PASSAGE PROVIDED:
--------------------------------------------------
Who is at Your Table?

I attended a professional women’s conference recently as the keynote speaker and witnessed the most epic networking fail.

As the conference opened and the banquet room began to fill with hundreds of women, I found an open chair at a table near the back of the room. I wanted to get a feel for the group and meet some of the participants before speaking. Let me just say…I picked the worst table ever.

Seven women gathered there, all from the same organization. They did nothing to welcome me. I felt like an intruder, but told myself these woman are simply “networking challenged.” I was still waiting for the ice to break, when one of them leaned in to critique the appearance of someone at the next table. It was a cruel remark. Another rolled her eyes as she made fun of someone who had tried to join their group at the networking reception the evening before.

I excused myself after providing a little feedback of my own:

“This is a networking event. An opportunity to meet people and connect in meaningful ways. You (my dears) are not a panel of judges on a reality show. ¬†You are missing the whole point, but you are doing a marvelous job of reinforcing the catty, negative stereotypes about women in the workplace. Excuse me, I don’t belong at this table.”

Here’s to women everywhere who reach out, connect and add value. These are the women – the people I will surround myself with. They leave me better. They build my confidence and they inspire me. They pull me in and include me. They look for and celebrate my value. They help me open and develop my unique gifts.

These are the women I want at my table.



14 Responses to “Who is at Your Table?”

  1. Lori Richardson Says:

    Thanks for this post and for bringing up the point of events – to reach out and meet others. I have seen the same issues with predominantly male networking events (I’m in technology so often am one of few women in a room) and also at predominantly women attending an event.I think it stems from insecurity and being uncomfortable meeting people when you can sit and talk with those you know. Does not make it right, and I agree – next time – everyone – go out of your way to open the circle, include others who walk up, and make them feel more comfortable. I think we should create a book of “what not to do” based on our experiences! I have stories!
--------------------------------------------------
EXTRACTED DATA:

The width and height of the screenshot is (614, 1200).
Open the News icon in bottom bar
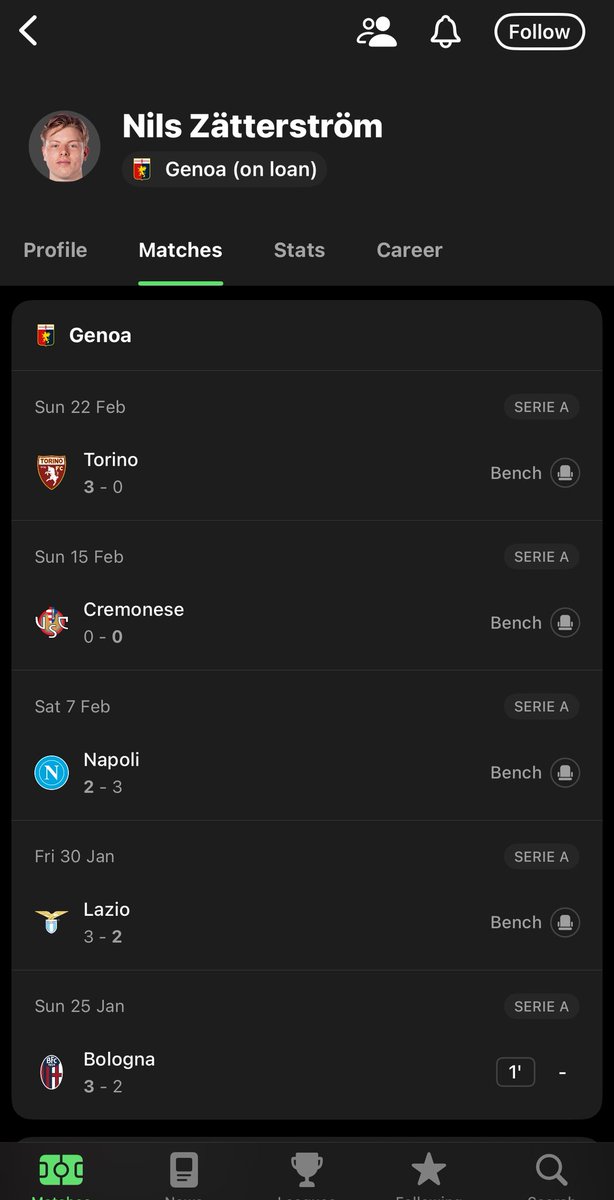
--------------------------------------------------
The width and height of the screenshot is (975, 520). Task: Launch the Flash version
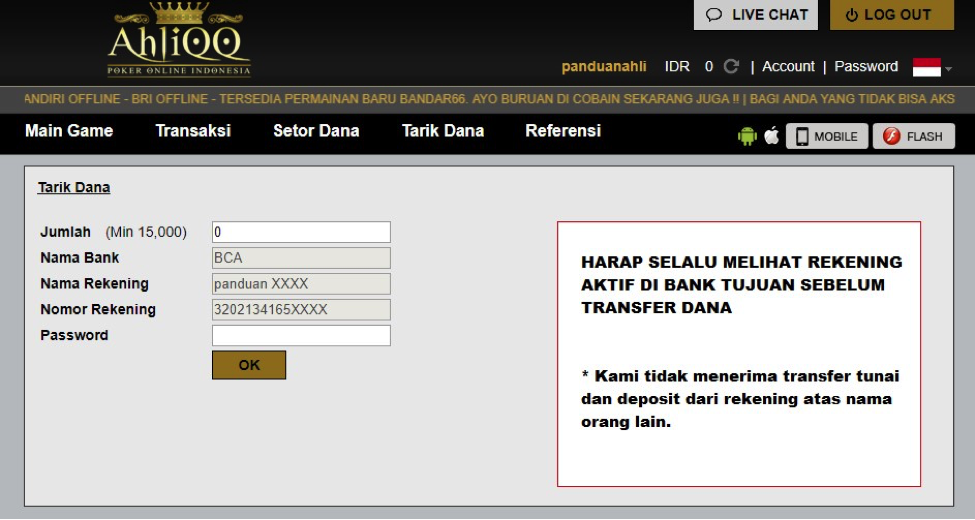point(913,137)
--------------------------------------------------
EXERCISE SET:
• a. Please reproduce the networking post from "As the conference" to "worst table ever.".
• b. In the networking post, why did the writer take a seat at a table near the back before the keynote? Answer in one to three sentences.

SOLUTIONS PER TASK:
• a.
As the conference opened and the banquet room began to fill with hundreds of women, I found an open chair at a table near the back of the room. I wanted to get a feel for the group and meet some of the participants before speaking. Let me just say…I picked the worst table ever.

• b. The writer wanted to get a feel for the group and meet some of the participants before speaking.